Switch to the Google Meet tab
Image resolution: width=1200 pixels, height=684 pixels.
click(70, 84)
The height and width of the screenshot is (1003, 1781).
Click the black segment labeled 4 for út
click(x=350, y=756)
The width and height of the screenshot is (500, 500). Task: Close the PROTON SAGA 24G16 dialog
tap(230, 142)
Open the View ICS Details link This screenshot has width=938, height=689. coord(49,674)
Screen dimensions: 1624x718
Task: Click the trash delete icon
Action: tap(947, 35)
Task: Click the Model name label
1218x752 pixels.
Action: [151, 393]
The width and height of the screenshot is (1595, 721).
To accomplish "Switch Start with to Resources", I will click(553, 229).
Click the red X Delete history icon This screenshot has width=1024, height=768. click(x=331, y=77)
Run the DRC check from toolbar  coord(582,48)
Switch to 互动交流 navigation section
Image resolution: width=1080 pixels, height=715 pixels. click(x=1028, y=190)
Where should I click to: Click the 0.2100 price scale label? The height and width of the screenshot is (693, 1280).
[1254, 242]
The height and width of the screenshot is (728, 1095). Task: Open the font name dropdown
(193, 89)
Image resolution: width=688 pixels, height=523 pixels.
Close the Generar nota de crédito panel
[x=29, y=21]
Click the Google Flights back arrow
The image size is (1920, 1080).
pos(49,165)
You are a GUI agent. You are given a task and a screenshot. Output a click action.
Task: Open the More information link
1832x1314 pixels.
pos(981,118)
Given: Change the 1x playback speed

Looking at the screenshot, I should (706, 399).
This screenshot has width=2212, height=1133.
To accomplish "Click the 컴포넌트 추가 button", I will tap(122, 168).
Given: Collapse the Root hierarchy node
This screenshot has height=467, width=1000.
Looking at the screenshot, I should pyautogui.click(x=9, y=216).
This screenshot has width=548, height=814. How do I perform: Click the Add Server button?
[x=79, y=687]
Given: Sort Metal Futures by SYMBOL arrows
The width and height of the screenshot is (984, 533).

===============

Pick out each line of the items above that contains the word "Close" and copy those lines in order.

EXERCISE ANSWER:
The width and height of the screenshot is (500, 500). Task: Close the PROTON SAGA 24G16 dialog
Close the Generar nota de crédito panel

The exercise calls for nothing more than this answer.